Кикимото демонстративно отвернулся к окну, как если бы никто ничего не сказал. Любой Дурак на всякий случай последовал его примеру.
Удивившись, что его не заметили, инспектор зашел с другой стороны и представился снова.
Подозрительно оглядываясь по сторонам, но явно избегая смотреть на инспектора, Кикимото спросил Любого Дурака:
– Кто-нибудь что-нибудь сказал?
– Нет-нет, – зачем-то подыграл ему Любой Дурак, при этом воззрившись на инспектора в упор. – Никто ничего не сказал.

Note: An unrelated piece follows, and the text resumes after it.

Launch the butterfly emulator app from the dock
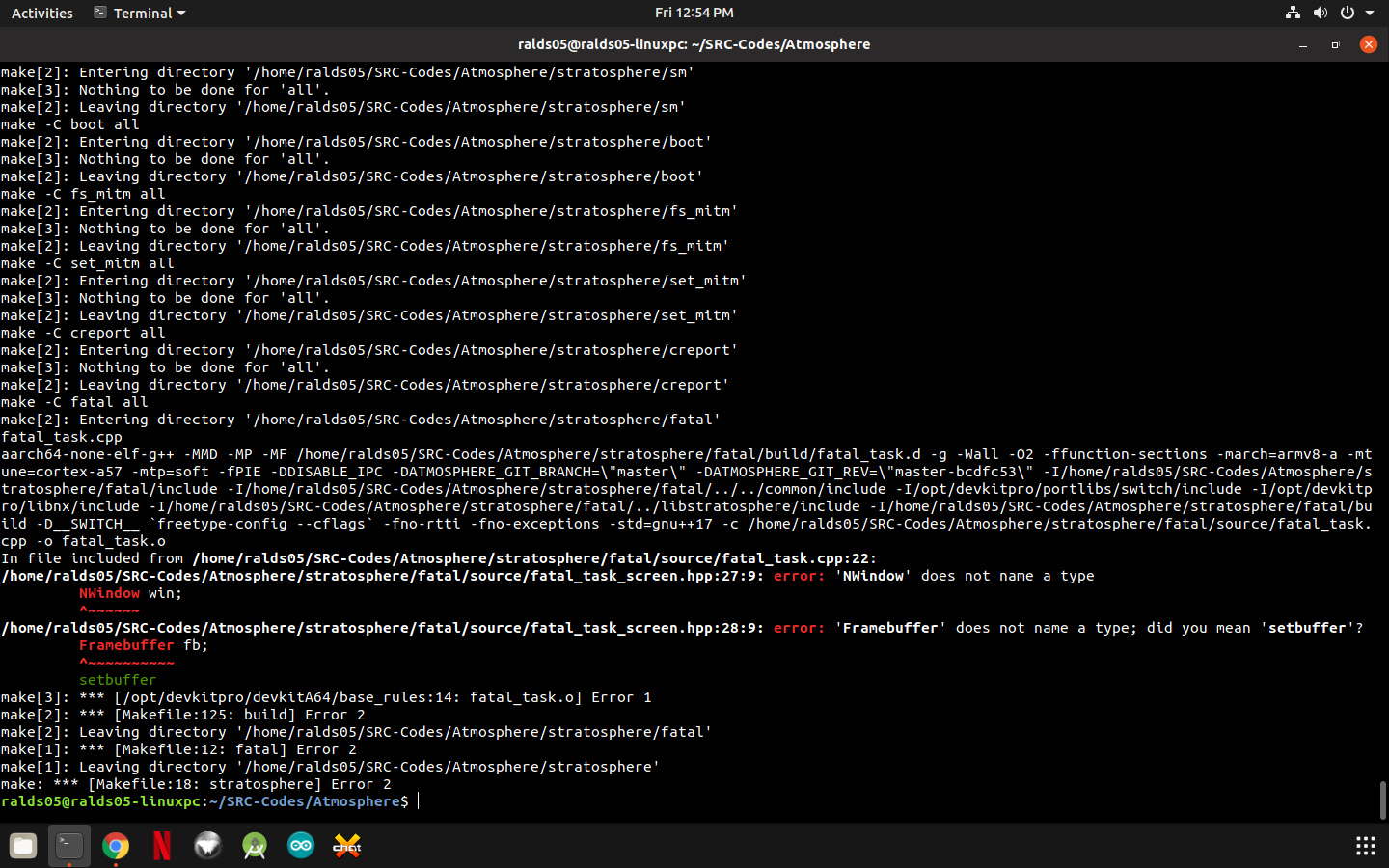 pyautogui.click(x=207, y=846)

– Значит, послышалось, – констатировал Кикимото и оглушительно запел популярный японский романс «Банзай меня, твои банзанья…» К концу романса Любой Дурак разрыдался.
– Как вы ни пытаетесь игнорировать мое присутствие, – сказал инспектор, когда сначала пение, а потом рыдание подошли к концу, – а я, тем не менее, здесь. Это и любому дураку видно.
Любой Дурак вздрогнул, словно застигнутый на месте преступления, – тем самым выдав себя. Инспектор злорадно захохотал и сказал:
– Попались, голубчики!
Кикимото тут же наделал в штаны, но признался в этом только автору. Автор не нашел, что сказать в ответ.